New datalake availability endpoints

Category: API
Summary: We are adding new endpoints for checking analytics datalake availability dates.
Impacted API's:
/api/v2/analytics/users/details/jobs/availability
/api/v2/analytics/conversations/details/jobs/availability
Impact: We are adding two new endpoints that allow retrieving the datalake availability date for user/conversation details without having to trigger a job.
Date of Change: 11/18/2020

1 Like

This seems useful, we use the jobs analytics endpoints to pull down data into our data lake every night.

Can I ask that you give an example how to use these endpoints? E.g. a use case?

The use case is that you can poll the availability endpoint periodically (like hourly, or 30 mins) to identify when new data has become available. Then once new data is ready, you can invoke a job to export it. This prevents your app from having to perform an export just to find out when the latest data availability is.

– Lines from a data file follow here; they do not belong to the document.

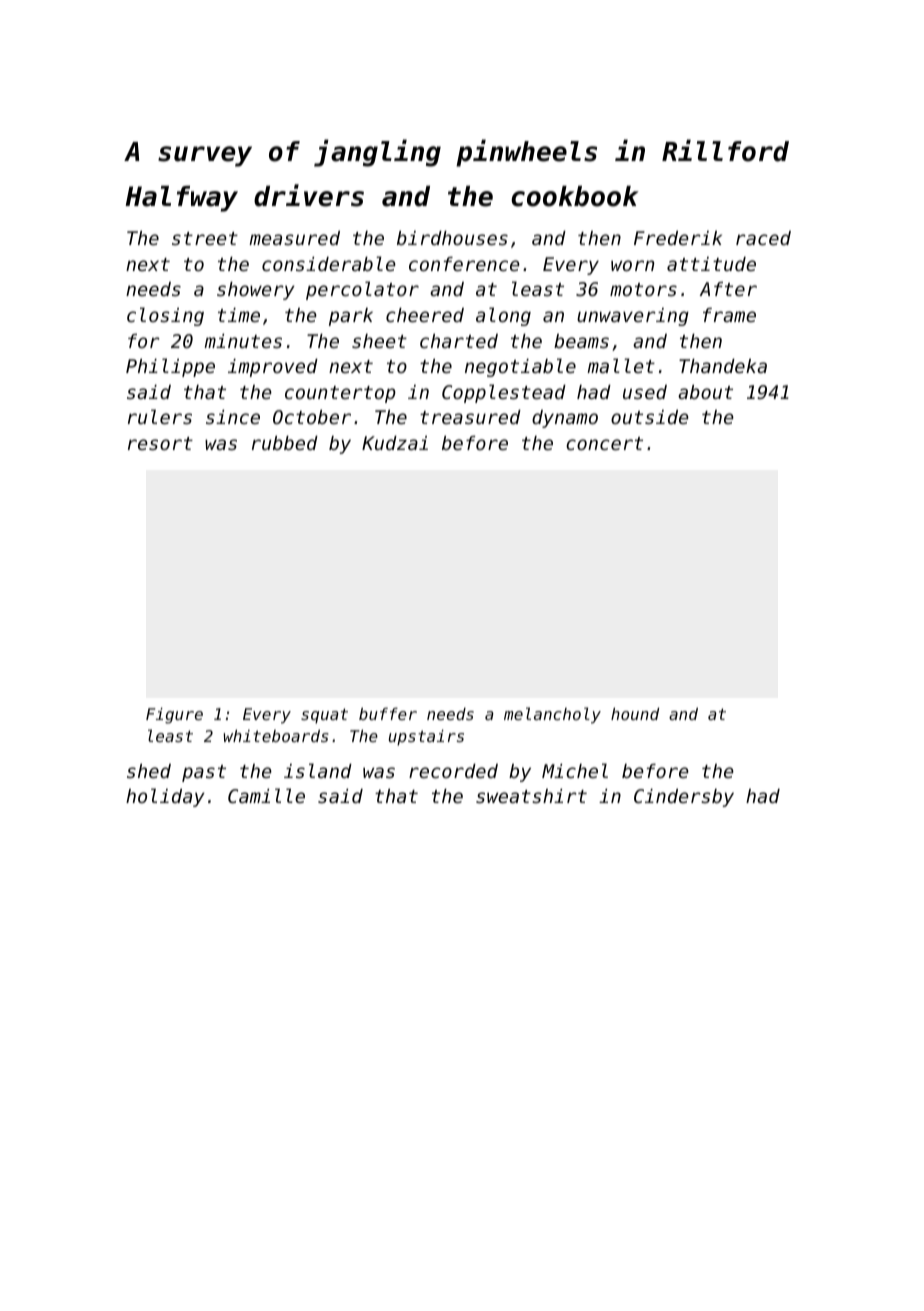  What do you see at coordinates (684, 798) in the screenshot?
I see `Cindersby` at bounding box center [684, 798].
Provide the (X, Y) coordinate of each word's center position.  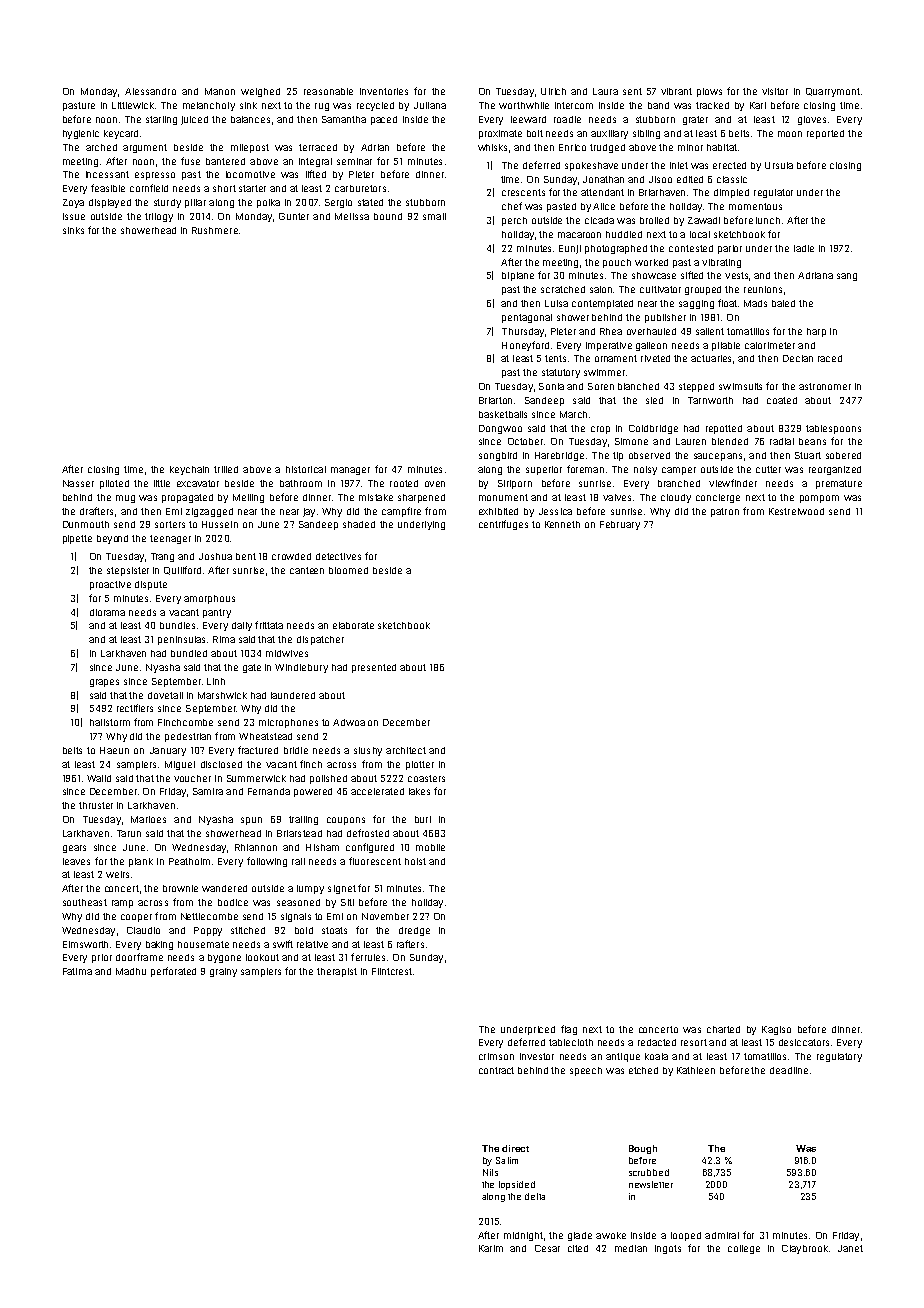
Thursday (523, 332)
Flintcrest (392, 971)
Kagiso (776, 1030)
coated (782, 400)
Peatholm (189, 861)
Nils (490, 1172)
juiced (194, 120)
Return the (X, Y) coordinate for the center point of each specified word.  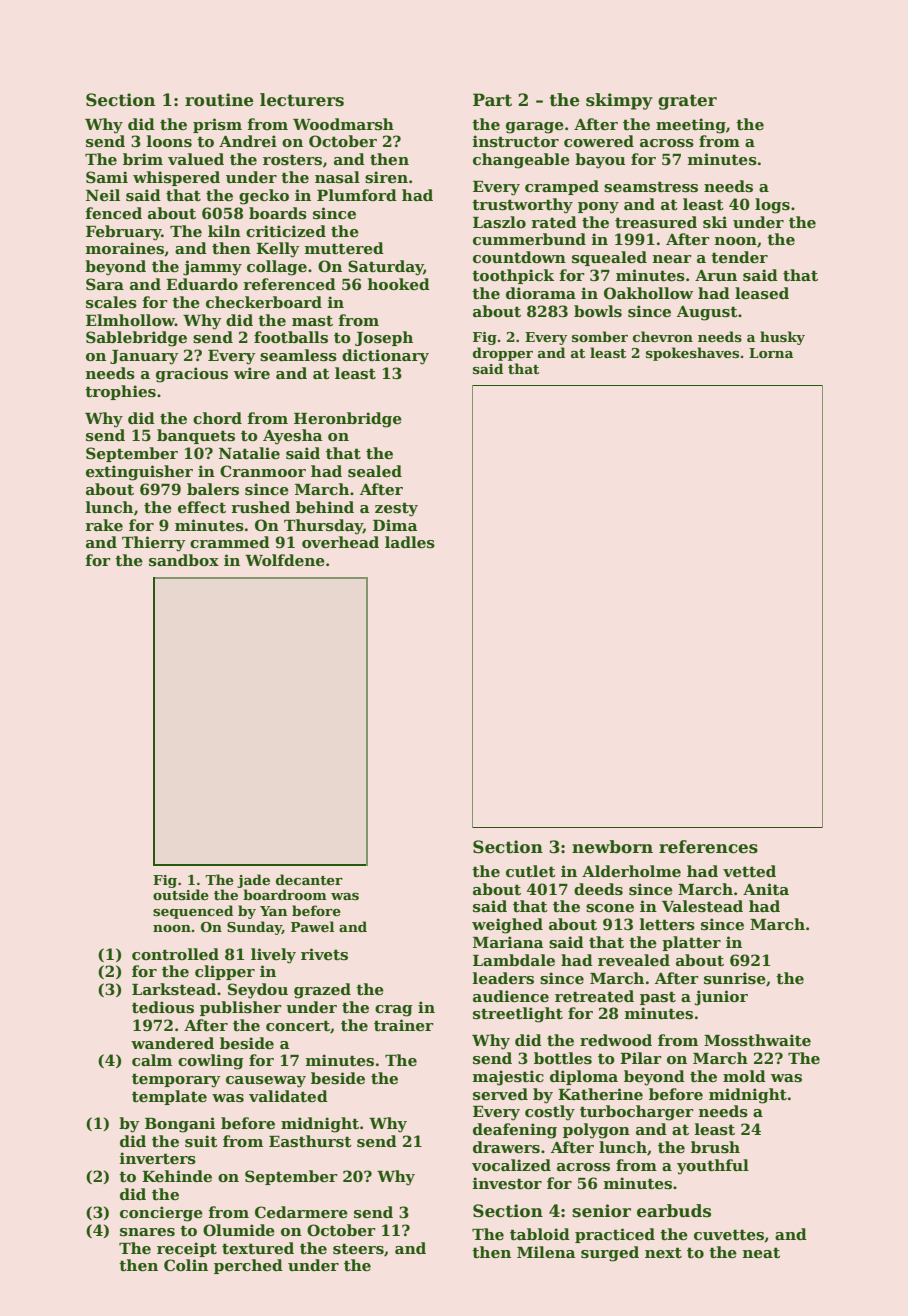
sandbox (184, 560)
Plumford (357, 195)
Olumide (239, 1230)
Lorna (771, 353)
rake (104, 525)
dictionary (385, 357)
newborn (612, 847)
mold (744, 1076)
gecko (264, 197)
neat (761, 1252)
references (708, 847)
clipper (225, 972)
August (707, 313)
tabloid (540, 1234)
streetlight (518, 1015)
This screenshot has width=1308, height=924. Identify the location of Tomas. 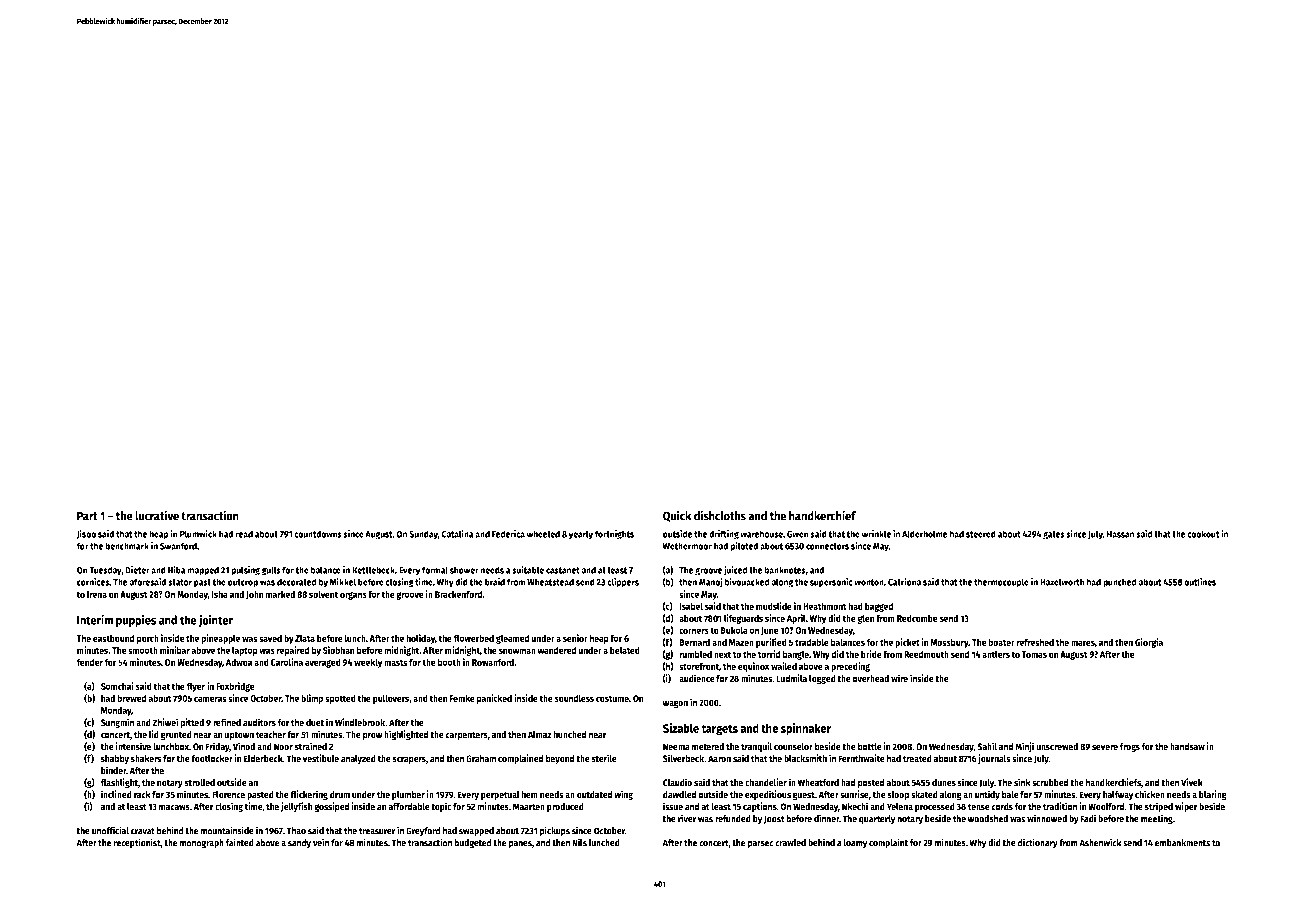
(1034, 654).
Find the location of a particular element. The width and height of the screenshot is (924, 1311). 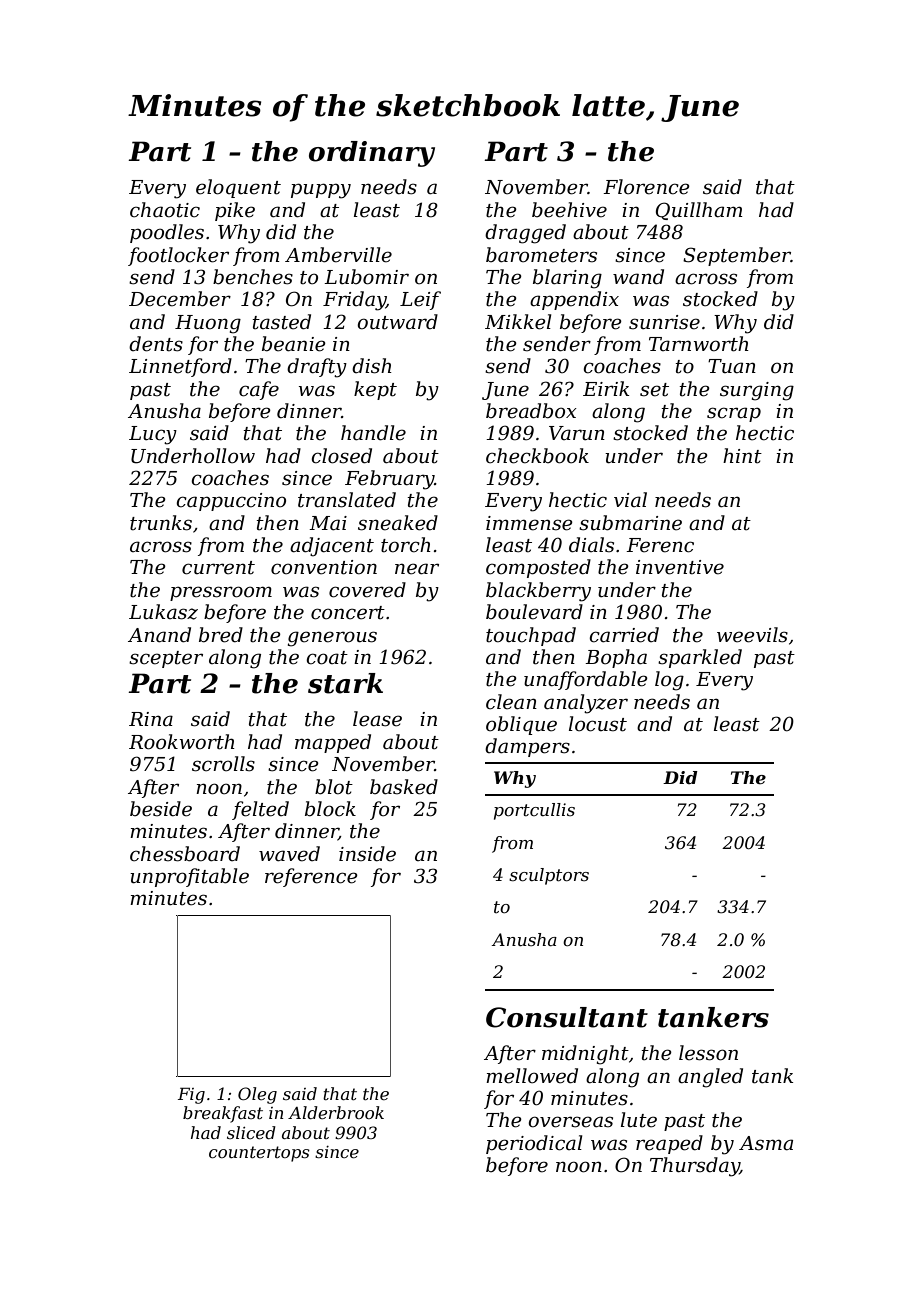

periodical is located at coordinates (534, 1144).
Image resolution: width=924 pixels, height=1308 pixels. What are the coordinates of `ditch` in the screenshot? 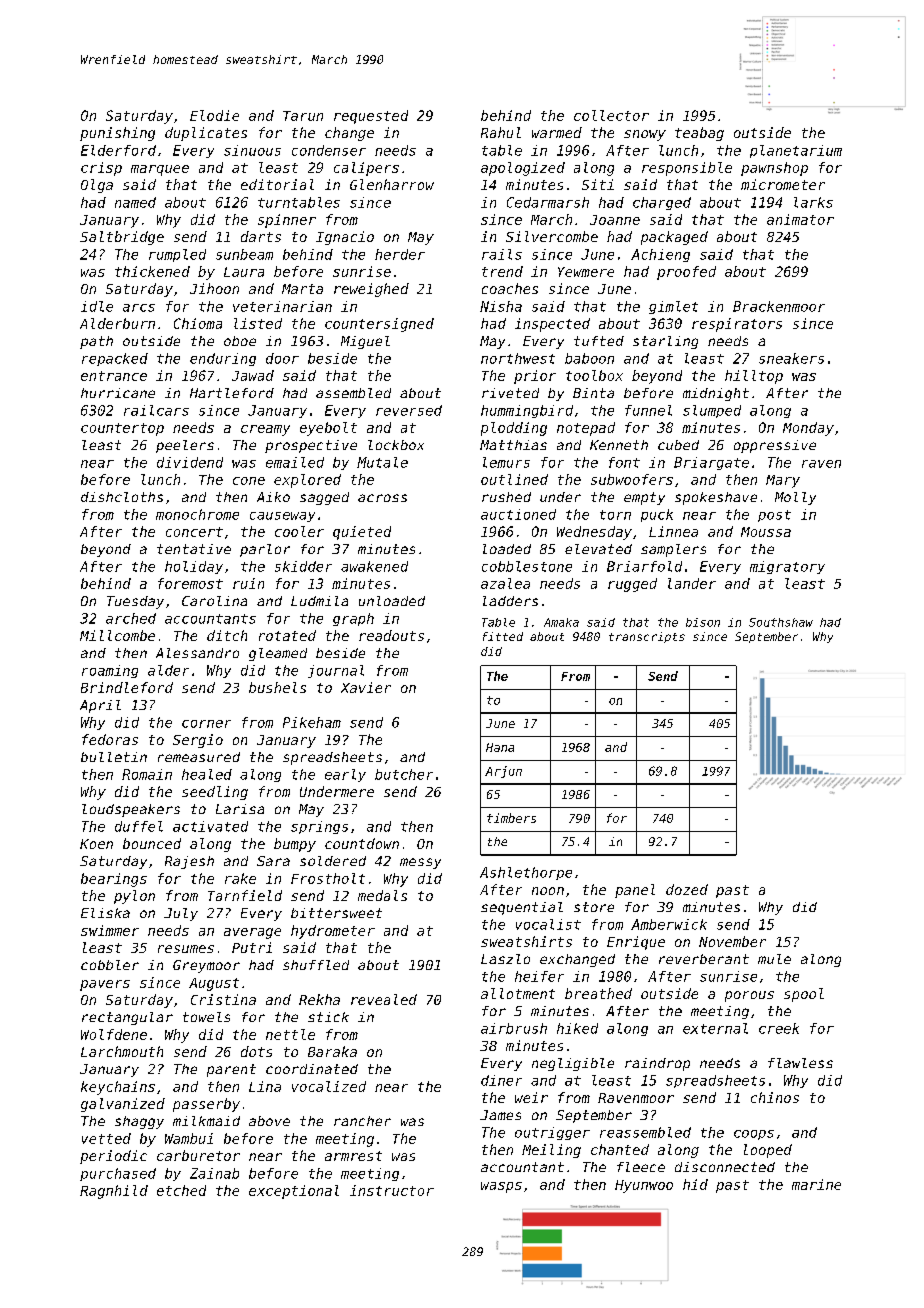 It's located at (227, 635).
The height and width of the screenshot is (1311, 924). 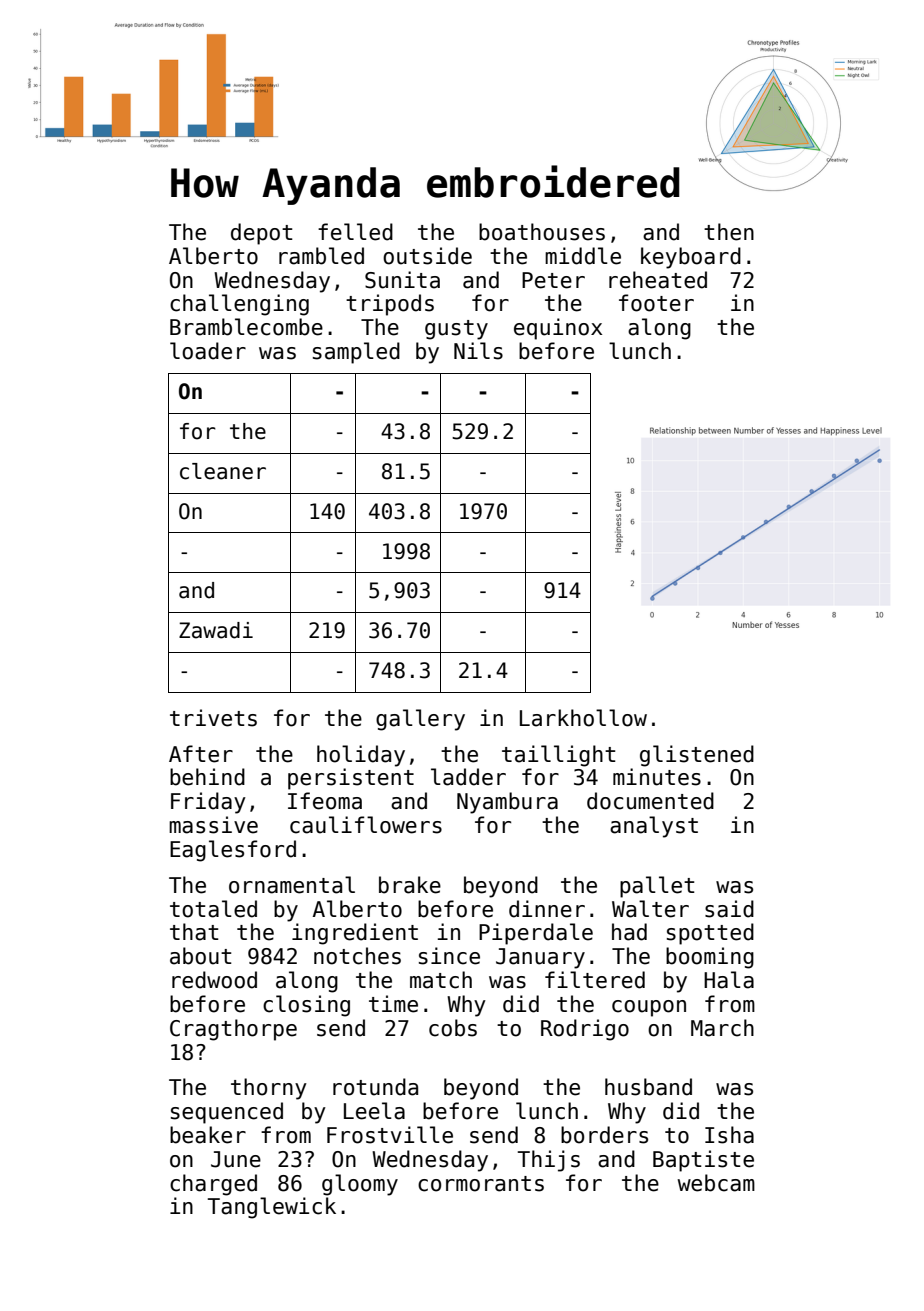 I want to click on webcam, so click(x=716, y=1183).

Okay, so if I get this back, I can with confidence request a job analytics data up to (not including) 2020-11-18T17:19:00.000Z ?

And if I don't see the value I "want", I could just hold off on starting the export, and poll a bit later, and request the export when I get a dataAvailabilityDate value fits with my use case?

{
  "dataAvailabilityDate": "2020-11-18T17:19:00.000Z"
}

By the way, the release notes said (my highlight):

Developers can now access the partial availability time stamp

Which is another reason why I asked this question, I'm not sure what the partial referred to, that you can get data back before that point, but data some data could be missing?

Hi Tim, can you review my last comment about the "partial" availability?

I don't know why the release note uses the word "partial"; partial availability isn't a concept here. The data availability timestamp indicates that data prior to that timestamp is available.

Ok, thanks for the clarification :slight_smile:

Tried to poll data with both endpoints and dataAvailabilityDate I get back in response, is almost 24hrs backwards from current timestamp. At the same time, if I query the data for conversation/user details, I do retrieve fresh data data for today just ok.

Is this expected behavior to see gap this long?

Using developer tools to poke the new endpoints.

Yes, per https://developer.mypurecloud.com/api/rest/v2/analytics/conversation_details_job.html#data_availability

While the data returned by detail record jobs is the same as that behind the detail query endpoint, the data source is different. Jobs are served by a data lake that is updated nightly by a batch process, rather than being updated in real time. The exact time this update occurs varies day to day, but it will generally not occur during business hours.

This makes the jobs endpoint more useful for querying historical data, as the data will not be complete up to the the day of the query. The dataAvailabilityDate field in the body of the job result indicates that all data archived up to that date and time is available. Typically, a query run during business hours on January 2nd will generally have data available up to around 6:00 pm on January 1st in the time zone of the AWS region your organization is based in.

Thanks for prompt response. This clarifies.

This topic was automatically closed 62 days after the last reply. New replies are no longer allowed.